SILVER SPRING, MD – Concluding months of debate about whether a shopping center should be built in the village of Ashton, and citing concerns about parking and the center’s proposed size and character, the Montgomery County Planning Board today decided against the commercial development.
Dozens of residents of the rural community in the northeast corner of the county testified in favor of or in opposition to the project, called Ashton Meeting Place. Scores more sent written comments to the Planning Board.
Ashton Meeting Place would have brought a grocery and other retail stores, a restaurant, condominiums and offices to the intersection of Routes 650 (New Hampshire Avenue) and 108 (Ashton Road). Today’s hearing was the second Ashton Meeting Place proposal to go before the Board, which first reviewed it in April and asked the applicant to address encroachment into wetland buffers.

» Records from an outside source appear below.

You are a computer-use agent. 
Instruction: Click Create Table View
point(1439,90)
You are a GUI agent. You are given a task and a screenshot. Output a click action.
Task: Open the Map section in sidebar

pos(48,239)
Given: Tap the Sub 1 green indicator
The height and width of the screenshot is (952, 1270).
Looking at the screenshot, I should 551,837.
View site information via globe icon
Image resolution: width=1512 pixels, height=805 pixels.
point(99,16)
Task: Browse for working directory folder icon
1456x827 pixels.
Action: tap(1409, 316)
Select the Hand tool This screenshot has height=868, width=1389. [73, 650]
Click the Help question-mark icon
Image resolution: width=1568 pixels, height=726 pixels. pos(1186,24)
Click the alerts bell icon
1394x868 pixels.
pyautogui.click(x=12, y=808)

While the developer’s revised plan pulled all of the development out of the wetlands, today Board members expressed concern about the project’s lack of consistency with the area’s master plan, which guides development in the community. The plan, approved by the County Council in 1998, calls for specific design features – such as building size and architectural style, open space, landscaping, and orientation and connection to main streets – for projects to fit within the village-like character of Ashton and nearby Sandy Spring.
For example, the rear wall of the proposed grocery store would have stretched along Route 108, contrary to master plan guidelines for development with a main-street ambiance.
“We see a lack of active storefronts oriented toward the street,” said Planning Board member Meredith Wellington, joining the unanimous Board vote against the project. “The plan is not consistent with the master plan nor does it conform to its guidelines.”
The Board also objected to the developer's plan for parking, which ran contrary to rules limiting parking in a residential zone.